More recent information from the Nurses’ Health Study showed that the total intake of sugar is closely linked to the amount of SSBs consumed. Those who consumed 2 or more drinks per day had an intake of 179g/day while those who consumed less than one drink per month had an intake of 89g/day (Table 2). This investigation found that those consuming the high intake were about 40% more likely to suffer from coronary heart disease than those with a low intake (2).

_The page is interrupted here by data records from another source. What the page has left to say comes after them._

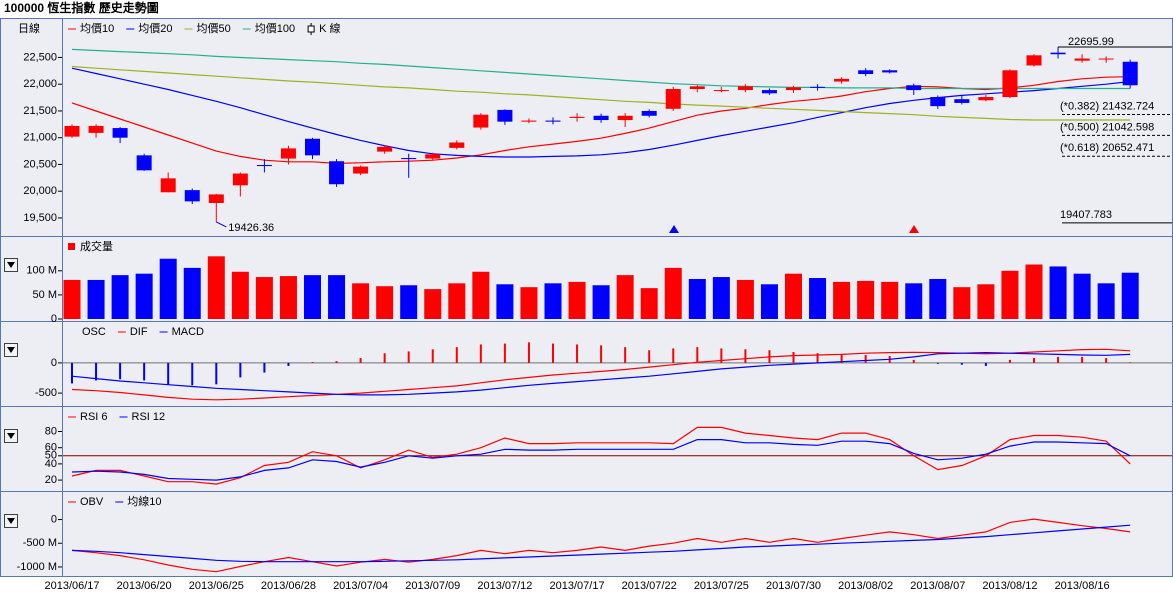 This screenshot has height=594, width=1173. I want to click on annotation-label: 22695.99, so click(1091, 42). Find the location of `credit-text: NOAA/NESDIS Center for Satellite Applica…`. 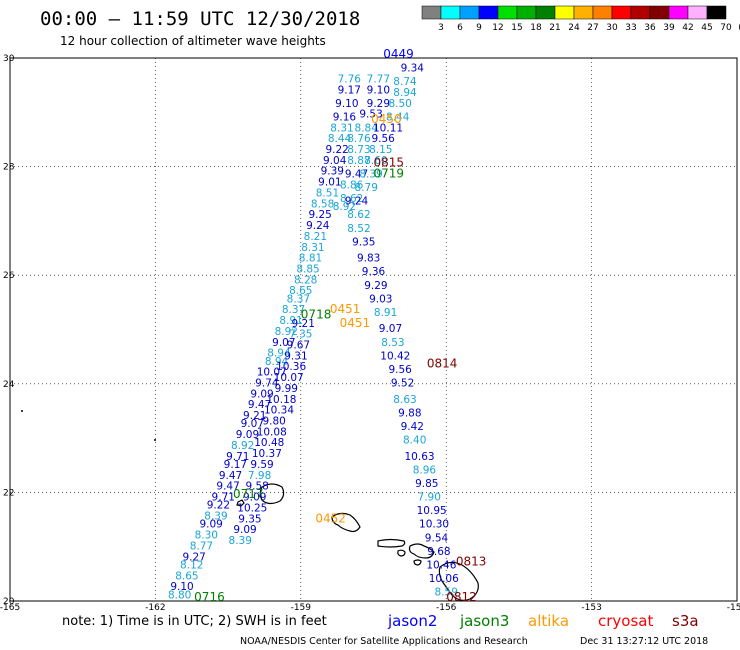

credit-text: NOAA/NESDIS Center for Satellite Applica… is located at coordinates (384, 642). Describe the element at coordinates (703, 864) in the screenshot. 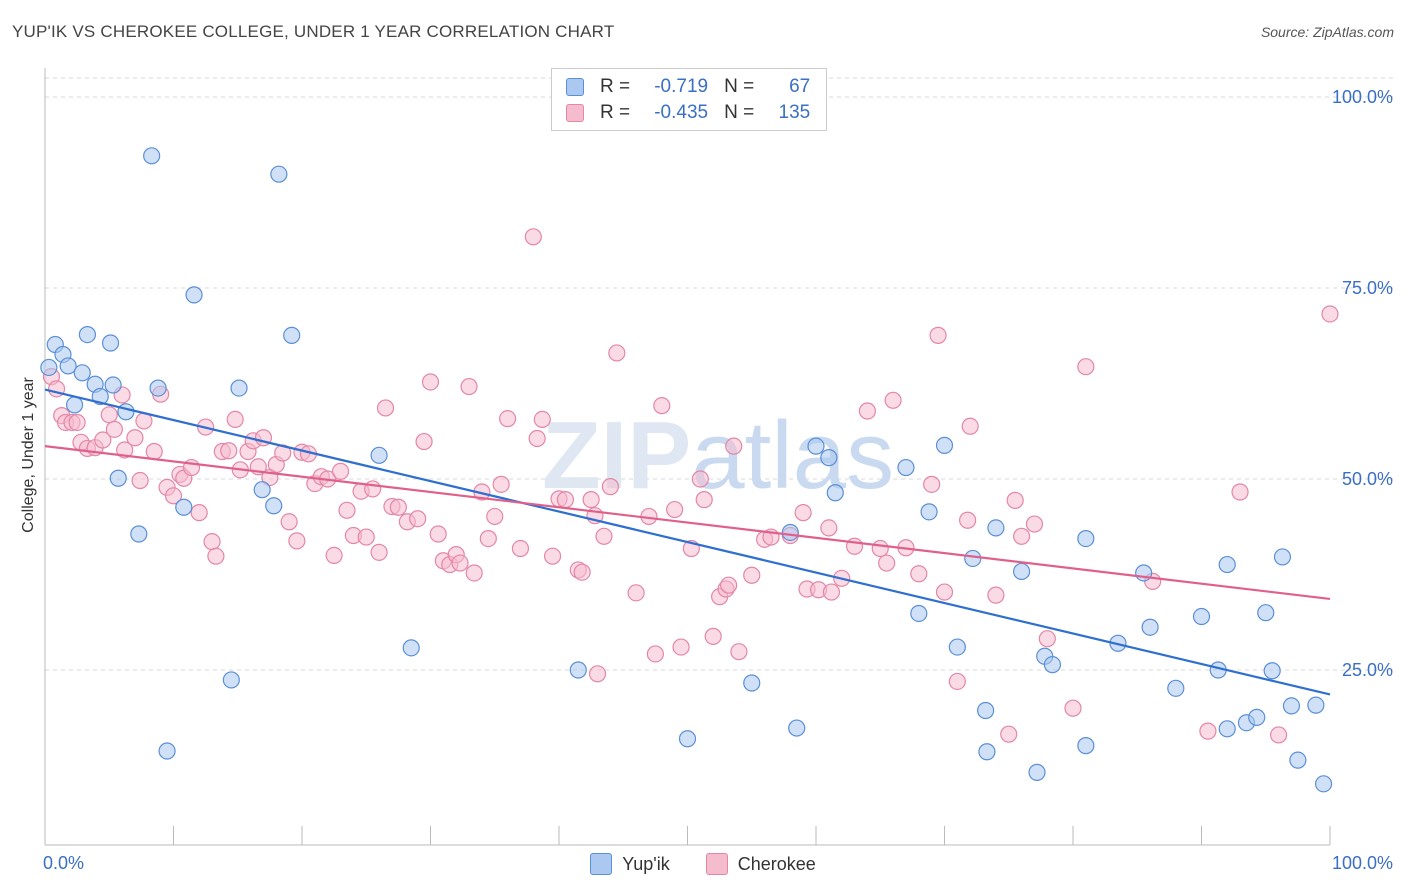

I see `series-legend: Yup'ik Cherokee` at that location.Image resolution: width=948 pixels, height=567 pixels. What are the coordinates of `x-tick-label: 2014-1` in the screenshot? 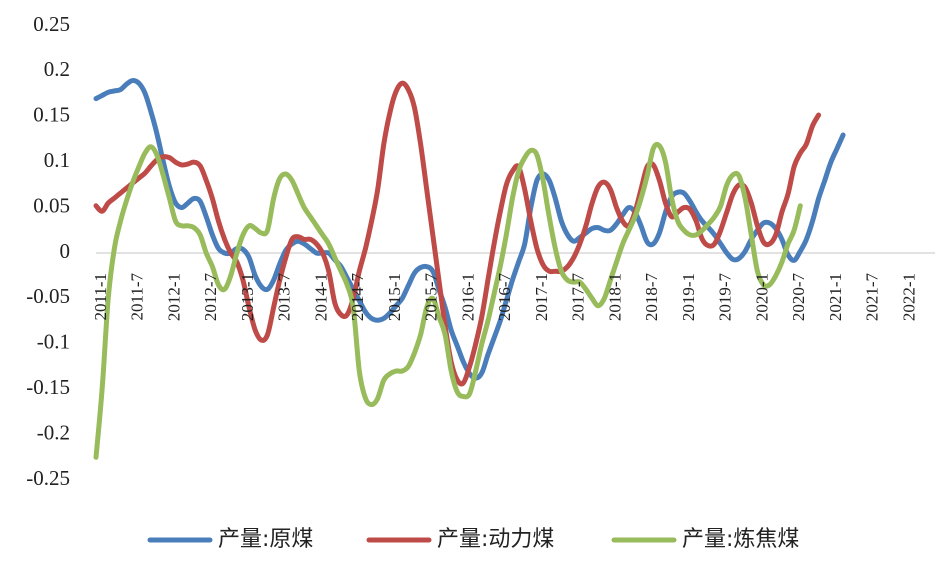 It's located at (320, 297).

TABLE 2 SOFT DRINK CONSUMPTION AND SUGAR INTAKE

 

Number of sugar sweetened   drinks Total sugar intake
<1/month 89
1-4/month 98
2-6/week 114
1/day 145
>2/day 179

 

In a study conducted in the USA with 810 men and women aged 25-79 who had high blood pressure it was found that, when SSBs were replaced with water, a reduction in SSB consumption one per day was associated with a weight loss of 0.49 kg after 6 months and 0.65 kg after 18 months (3).

CONCLUSION

There can be little doubt that the increase in the consumption of sugar is a critical factor which is contributing to the disastrous growth in the incidence of obesity and diabetes. This is not exactly rocket science since diabetes is caused by excessive levels of glucose in the blood. The more sugar that is consumed the more glucose is produced will enter the blood stream. In a future blog I will refer to the improvements in personal health which have been achieved by various individuals who have simply reduced their consumption of sugar and other carbohydrates.

 

REFERENCES

1.       V S Malik et al (2006) American Journal of Clinical Nutrition 84 (2) pp 274-278.

2.       T T Fung et al (2009) American Journal of Clinical Nutrition 89 (4) pp1037-1042.

3.       L Chen et al (2009) American Journal of Clinical Nutrition 89 (5) pp 1299-1306.